• [INPUT DATA]

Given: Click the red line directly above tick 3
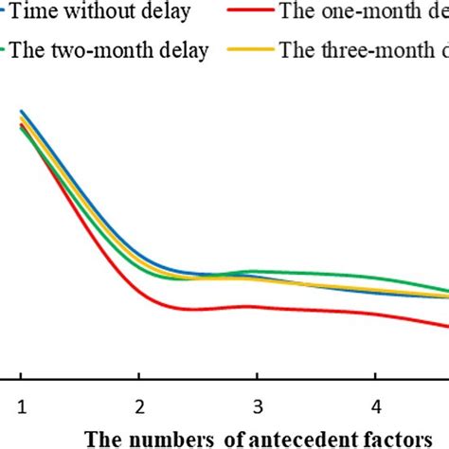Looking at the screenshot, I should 258,306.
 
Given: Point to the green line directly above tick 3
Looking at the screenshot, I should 258,271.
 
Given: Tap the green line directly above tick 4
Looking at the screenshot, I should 376,280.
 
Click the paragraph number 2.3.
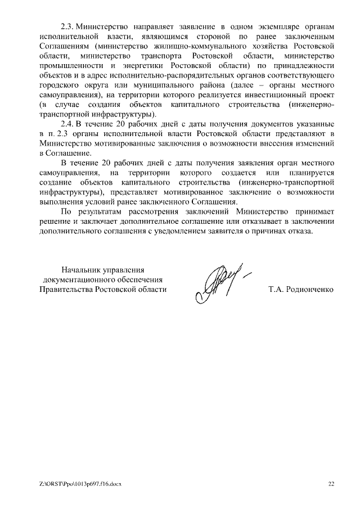click(x=67, y=27)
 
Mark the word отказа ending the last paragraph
click(x=296, y=231)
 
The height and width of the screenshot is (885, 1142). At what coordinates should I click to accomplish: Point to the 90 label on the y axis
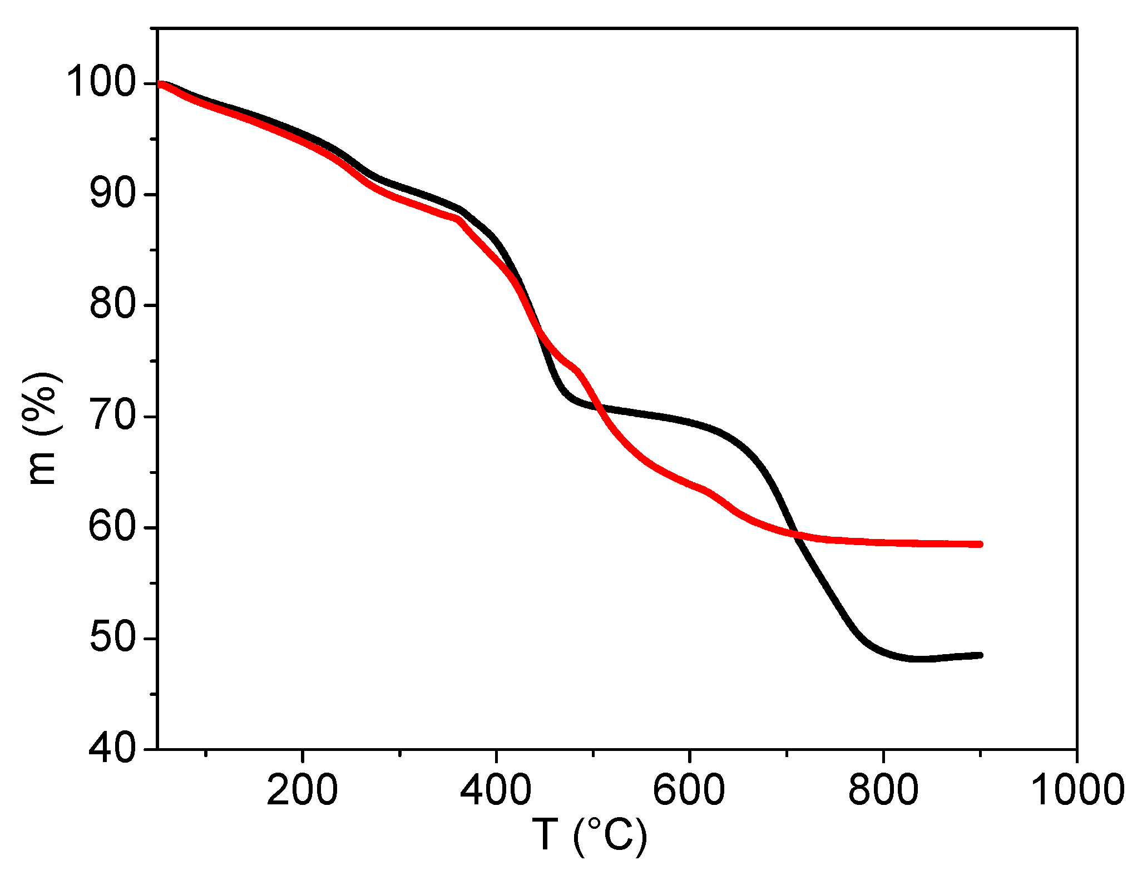(111, 195)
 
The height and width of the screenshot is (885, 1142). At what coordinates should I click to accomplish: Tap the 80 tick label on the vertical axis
(111, 305)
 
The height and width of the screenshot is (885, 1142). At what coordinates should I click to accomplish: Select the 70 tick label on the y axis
(111, 416)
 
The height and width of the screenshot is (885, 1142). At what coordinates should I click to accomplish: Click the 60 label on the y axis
(111, 527)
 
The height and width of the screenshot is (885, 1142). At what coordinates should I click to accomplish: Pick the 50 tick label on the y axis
(111, 638)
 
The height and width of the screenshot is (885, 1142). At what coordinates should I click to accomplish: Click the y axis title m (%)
(42, 428)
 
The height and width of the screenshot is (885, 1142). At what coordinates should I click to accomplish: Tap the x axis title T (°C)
(590, 836)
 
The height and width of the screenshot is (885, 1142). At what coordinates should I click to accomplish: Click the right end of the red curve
(981, 544)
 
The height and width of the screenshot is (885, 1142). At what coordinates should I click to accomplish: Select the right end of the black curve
(981, 655)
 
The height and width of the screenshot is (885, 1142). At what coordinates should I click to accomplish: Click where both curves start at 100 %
(161, 85)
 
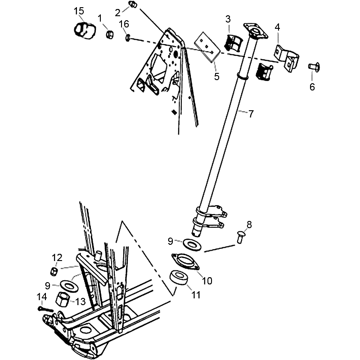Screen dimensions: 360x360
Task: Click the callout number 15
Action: coord(79,11)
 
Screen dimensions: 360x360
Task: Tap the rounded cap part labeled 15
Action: coord(85,30)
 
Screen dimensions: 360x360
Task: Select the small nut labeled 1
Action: coord(109,35)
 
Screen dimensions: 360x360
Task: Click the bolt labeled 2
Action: coord(133,4)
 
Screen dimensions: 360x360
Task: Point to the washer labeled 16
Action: coord(128,37)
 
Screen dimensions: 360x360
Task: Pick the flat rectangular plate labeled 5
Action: coord(207,47)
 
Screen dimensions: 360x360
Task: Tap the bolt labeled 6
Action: coord(314,67)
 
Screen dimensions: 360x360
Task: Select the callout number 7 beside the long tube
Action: coord(251,114)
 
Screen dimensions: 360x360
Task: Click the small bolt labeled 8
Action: coord(240,237)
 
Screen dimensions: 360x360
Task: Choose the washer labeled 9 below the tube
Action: coord(192,244)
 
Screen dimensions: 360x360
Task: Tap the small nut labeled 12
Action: coord(54,271)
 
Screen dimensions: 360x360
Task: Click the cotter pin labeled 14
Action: coord(45,310)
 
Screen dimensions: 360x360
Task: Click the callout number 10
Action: coord(207,280)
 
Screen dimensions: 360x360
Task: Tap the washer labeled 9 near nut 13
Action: coord(69,286)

• [THE REQUEST]
Copy out all of the material above word for word, leaving out the pictures.

• [FINAL ANSWER]
Given: Click the red line directly above tick 3
Looking at the screenshot, I should 258,306.
 
Given: Point to the green line directly above tick 3
Looking at the screenshot, I should 258,271.
 
Given: Tap the green line directly above tick 4
Looking at the screenshot, I should 376,280.
 
Click the paragraph number 2.3.
click(x=67, y=27)
 
Mark the word отказа ending the last paragraph
click(x=296, y=231)
 
The height and width of the screenshot is (885, 1142). At what coordinates should I click to accomplish: Point to the 90 label on the y axis
(111, 195)
 
The height and width of the screenshot is (885, 1142). At what coordinates should I click to accomplish: Tap the 80 tick label on the vertical axis
(111, 305)
 
The height and width of the screenshot is (885, 1142). At what coordinates should I click to accomplish: Select the 70 tick label on the y axis
(111, 416)
 
The height and width of the screenshot is (885, 1142). At what coordinates should I click to accomplish: Click the 60 label on the y axis
(111, 527)
 
The height and width of the screenshot is (885, 1142). At what coordinates should I click to accomplish: Pick the 50 tick label on the y axis
(111, 638)
 
The height and width of the screenshot is (885, 1142). At what coordinates should I click to accomplish: Click the y axis title m (%)
(42, 428)
 
The height and width of the screenshot is (885, 1142). At what coordinates should I click to accomplish: Tap the x axis title T (°C)
(590, 836)
 
The height and width of the screenshot is (885, 1142). At what coordinates should I click to accomplish: Click the right end of the red curve
(981, 544)
 
The height and width of the screenshot is (885, 1142). At what coordinates should I click to accomplish: Select the right end of the black curve
(981, 655)
 
The height and width of the screenshot is (885, 1142). At what coordinates should I click to accomplish: Click where both curves start at 100 %
(161, 85)
 
Screen dimensions: 360x360
Task: Click the callout number 15
Action: coord(79,11)
 
Screen dimensions: 360x360
Task: Tap the rounded cap part labeled 15
Action: coord(85,30)
 
Screen dimensions: 360x360
Task: Select the small nut labeled 1
Action: coord(109,35)
 
Screen dimensions: 360x360
Task: Click the bolt labeled 2
Action: coord(133,4)
 
Screen dimensions: 360x360
Task: Point to the washer labeled 16
Action: coord(128,37)
 
Screen dimensions: 360x360
Task: Pick the flat rectangular plate labeled 5
Action: coord(207,47)
 
Screen dimensions: 360x360
Task: Tap the bolt labeled 6
Action: coord(314,67)
 
Screen dimensions: 360x360
Task: Select the callout number 7 beside the long tube
Action: coord(251,114)
 
Screen dimensions: 360x360
Task: Click the small bolt labeled 8
Action: coord(240,237)
 
Screen dimensions: 360x360
Task: Choose the washer labeled 9 below the tube
Action: coord(192,244)
 
Screen dimensions: 360x360
Task: Tap the small nut labeled 12
Action: coord(54,271)
 
Screen dimensions: 360x360
Task: Click the cotter pin labeled 14
Action: coord(45,310)
 
Screen dimensions: 360x360
Task: Click the callout number 10
Action: coord(207,280)
 
Screen dimensions: 360x360
Task: Tap the washer labeled 9 near nut 13
Action: coord(69,286)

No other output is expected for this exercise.